Building and Deploying
I will describe Building and Deploying separately.
A Build task is purely concerned with taking some Source Code (Java code, or an NSF On-Disk Project) and turning it into an artifact which can be deployed.
A deployment task is concerned with taking an artifact that has been successfully built, and putting in in use somewhere, be it a testing or live environment. At present we are only automatically deploying to our testing environment.
General overview of build process
Here is a rough description of what happens in the build process. You create a Job in Jenkins which defines:
- Instructions on when to run the build: automatically when new changes? manually? periodically?
- Where to get the latest source code from?
- what are the steps taking to build? copy files? compile something?
- what do you want to do at the end? archive the results? notify somebody?
Each Job has a ‘workspace’ directory of it’s own where most of the operations take place. The source code is checked out to here, and at the end of the build, you archive whatever artifacts that you built (e.g. NSF file or plugins) for safe keeping.

*Task item A:*
In the build-and-deploy text, where is deployment currently done automatically?
*Task item B:*
Pick up the build-and-deploy text after its final sentence and keep writing it in the same voice.
The listing after this is separate material with no connection to the build-and-deploy text.

*Collected data:*

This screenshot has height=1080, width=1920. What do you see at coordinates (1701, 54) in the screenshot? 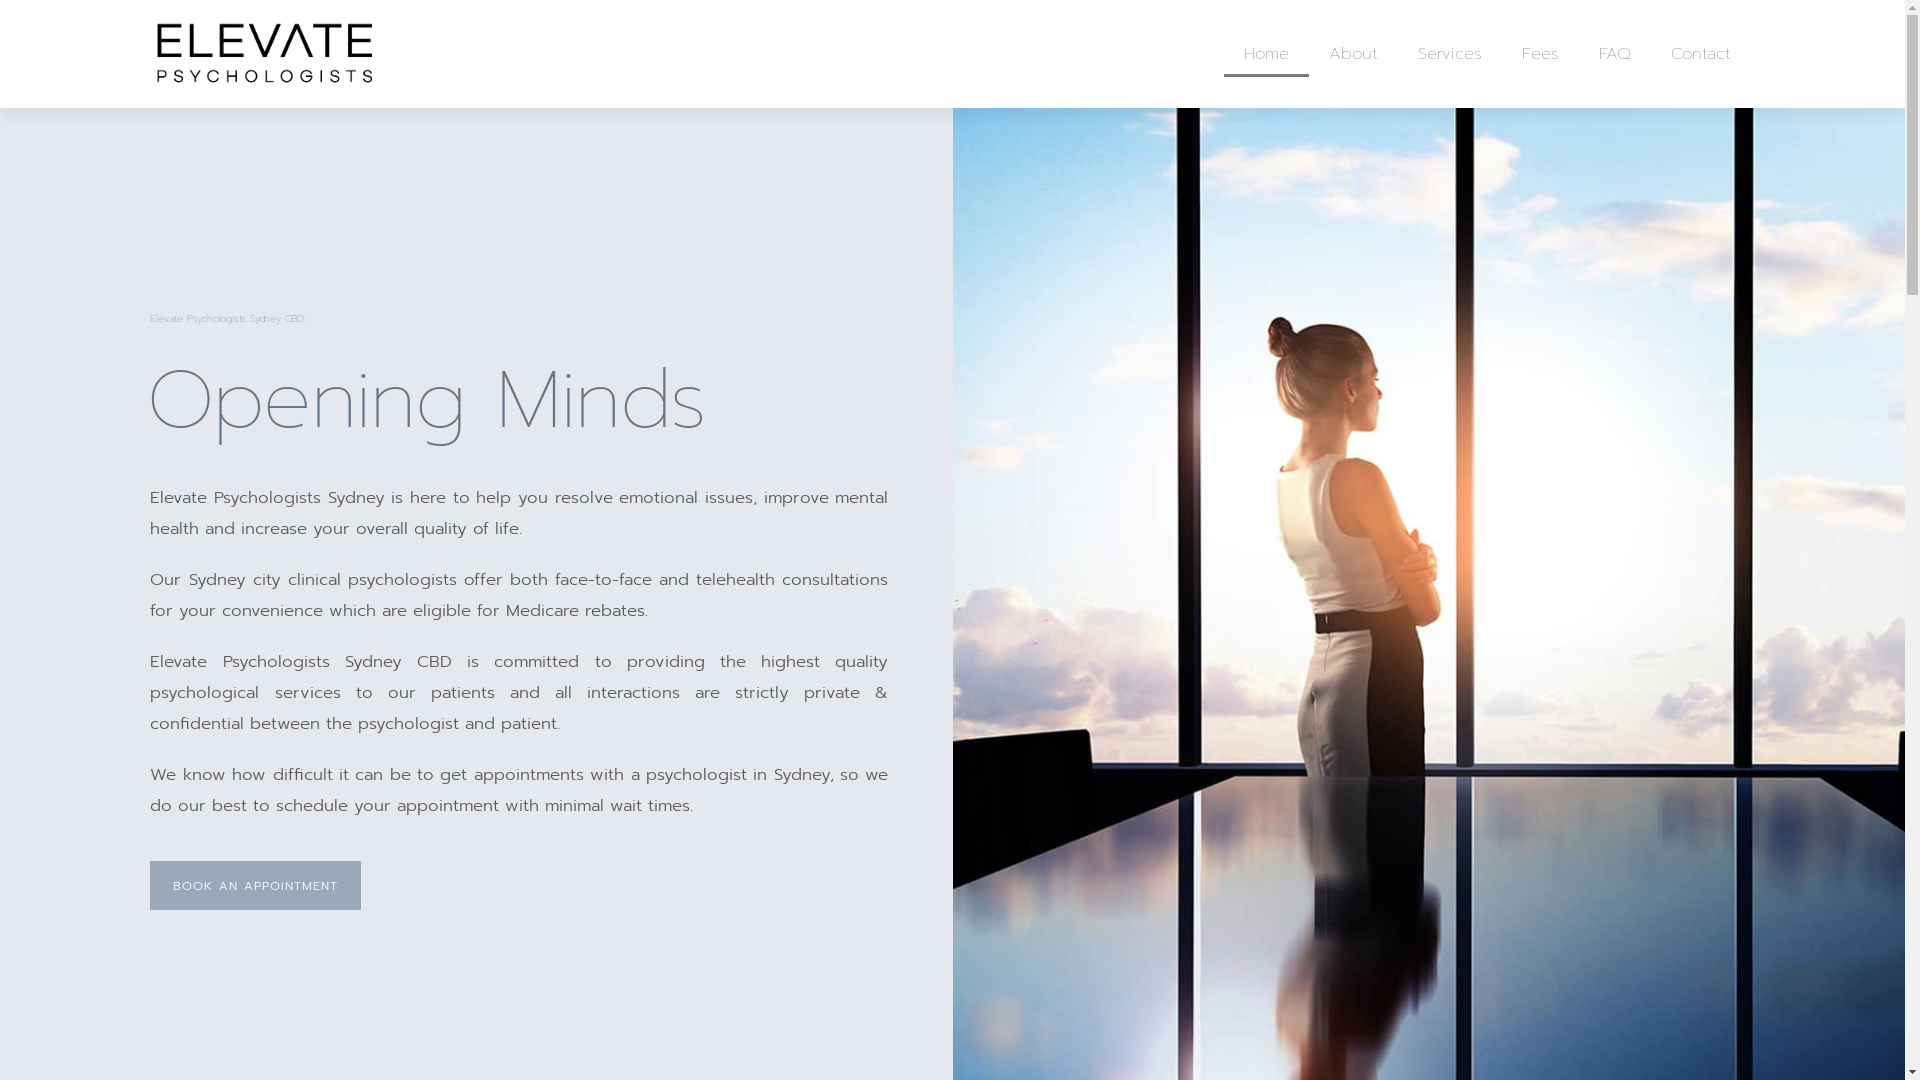
I see `Contact` at bounding box center [1701, 54].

*Answer space A:*
Only to the testing environment.

*Answer space B:*
Each time you run a build you get a reference number for that attempted build, which is sequential.
Starting a Build
You can start a build job Manually, you can schedule build job, you can have build job start when another finishes etc. You can trigger a Build with a REST Call
With the github plugin, you can have your Jenkins server check GitHub for changes by Polling it periodically, however you can also configure it so GitHub will notify your jenkins server when there is new code to build. This is what we have done, it requires your build server to be externally accessible though.
Overview of Building an NSF
Building an NSF involves preparing an On-Disk Project, and then launching Domino Designer in what is referred to as ‘Headless’ mode. It is not truly Headless however, headless usually means that there is no GUI, but in this case the Domino Designer GUI is still launched but the window is minimized soon afterwards. Designer then carries on with importing the On-Disk Project and building the NSF and then shutting down.
For example if we had are building an NSF for our ‘Discussion’ NSF with build number 15.
- Jenkins fetches the latest version of the repository from Github
- Jenkins checks out the branch that you are building (e.g. develop)
- Jenkins runs our Ant target ‘buildNSF’ Which does the following
- Copies our on-disk project to a temporary ‘WORKSPACE/odp_15’ directory. We rename the folder to include the build number to be doubly sure that designer will have never seen this project folder before, otherwise it may think it is the same project as previously attempted.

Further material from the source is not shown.